Ночью в третий раз с трудом переправились вплавь через знакомую Пузну. Приближался рассвет. Нам нужно было дальше уйти от места переправы. Ориентируясь по компасу, шли, мокрые, без отдыха, по густым болотистым зарослям на юго-восток. В утренних сумерках наткнулись на свежую вырубку. Устроились под пушистыми ветками елок и заснули беспокойным сном. Часов в девять меня поднял Толя Нефедов. 

— Немцы ходят, — сообщил он. 

Сквозь раздвинутые ветки было видно, как в сотне метров от нас прохаживаются вражеские солдаты. Группа немцев пилила деревья. Лесорубы не представляли для нас большой угрозы, как и мы для них. Лишь у немногих партизан осталось по два-три патрона, у большинства же хранился лишь последний заряд для себя. 

Мы лежали тихо, ничем не выказывая своего присутствия. Перед глазами, подобно кинокадрам, проходили последние события. Вот статный, волевой комиссар Веренич. Запали в душу его слова: «Мы будем соблюдать девиз: «Свобода или смерть!» Да, Дмитрий, ты остался этому верен. Мы не забудем о твоей стойкости. А как забыть Федора Яковлева, замечательного товарища и большой души человека! Он много принес пользы Родине. А теперь его нет… И Коля Горячев, наш отрядный орленок… «Не беспокойтесь, комсомол не подведет!» 

На сердце было тяжело. Впереди полная неизвестность. 

В полдень немецкие солдаты разожгли костер. Запахло чем-то вкусным. Видимо, немцы варили обед. Мы почувствовали острый голод. Закружилась голова — организм требовал пищи. Вид у всех страшный: осунувшиеся, посиневшие лица, воспаленные глаза. Ведь сколько дней уже вот так! 

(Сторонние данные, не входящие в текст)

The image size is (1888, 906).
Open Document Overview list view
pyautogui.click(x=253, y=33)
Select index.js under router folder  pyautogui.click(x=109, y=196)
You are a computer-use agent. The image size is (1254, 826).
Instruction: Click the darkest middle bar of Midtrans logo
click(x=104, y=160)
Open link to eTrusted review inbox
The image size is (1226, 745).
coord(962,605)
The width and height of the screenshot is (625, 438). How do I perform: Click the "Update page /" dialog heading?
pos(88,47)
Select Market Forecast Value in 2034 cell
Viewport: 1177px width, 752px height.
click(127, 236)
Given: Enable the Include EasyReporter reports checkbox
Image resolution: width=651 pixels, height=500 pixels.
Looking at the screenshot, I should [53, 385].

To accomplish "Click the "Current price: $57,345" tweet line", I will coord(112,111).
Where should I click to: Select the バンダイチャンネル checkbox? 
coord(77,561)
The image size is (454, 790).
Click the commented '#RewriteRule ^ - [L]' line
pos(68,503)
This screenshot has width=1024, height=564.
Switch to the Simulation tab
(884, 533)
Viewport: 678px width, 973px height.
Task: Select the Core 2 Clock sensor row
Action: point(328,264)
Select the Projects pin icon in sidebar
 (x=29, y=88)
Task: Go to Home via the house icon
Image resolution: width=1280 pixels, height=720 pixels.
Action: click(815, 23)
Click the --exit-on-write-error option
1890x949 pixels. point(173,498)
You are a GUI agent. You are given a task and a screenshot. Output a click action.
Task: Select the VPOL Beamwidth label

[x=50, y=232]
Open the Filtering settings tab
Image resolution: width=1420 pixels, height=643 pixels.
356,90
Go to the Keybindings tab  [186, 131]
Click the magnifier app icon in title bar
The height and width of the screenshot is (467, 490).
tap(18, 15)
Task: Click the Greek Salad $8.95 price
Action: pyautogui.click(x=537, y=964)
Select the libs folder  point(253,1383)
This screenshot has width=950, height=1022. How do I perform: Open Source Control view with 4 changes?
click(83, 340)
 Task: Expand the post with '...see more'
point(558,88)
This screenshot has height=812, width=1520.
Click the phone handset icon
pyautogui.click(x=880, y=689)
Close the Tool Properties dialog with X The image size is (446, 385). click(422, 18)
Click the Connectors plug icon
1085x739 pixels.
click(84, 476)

— Сейчас бы кусман черного хлеба, — мечтательно проговорил Толя Нефедов.

— Да с солью, — поддержал Ворыхалов. 

Моментально представилась большая краюха ароматного хлеба, и сразу появилась неудержимая слабость. Почему-то очень хотелось и соленого. Казалось, каждый из нас мог бы тогда жадно выпить по нескольку литров соленой воды. Здесь в окружении мы узнали настоящую цену соли, и в дальнейшем все, кто остался в живых, носили ее в карманах про запас. 

Мы поняли, что разговоры о еде только расслабляли наши силы, а поэтому запретили говорить на эту тему вслух. 

День клонился к вечеру. Немцы-лесорубы, выполнив свою работу, ушли. В лесу стало совсем тихо. Окрашивая розоватым цветом верхушки деревьев, из-за белесых облаков выплыло огромное вечернее солнце. Высоко над головой послышался далекий гул самолета. Партизаны потухшими взглядами проводили его.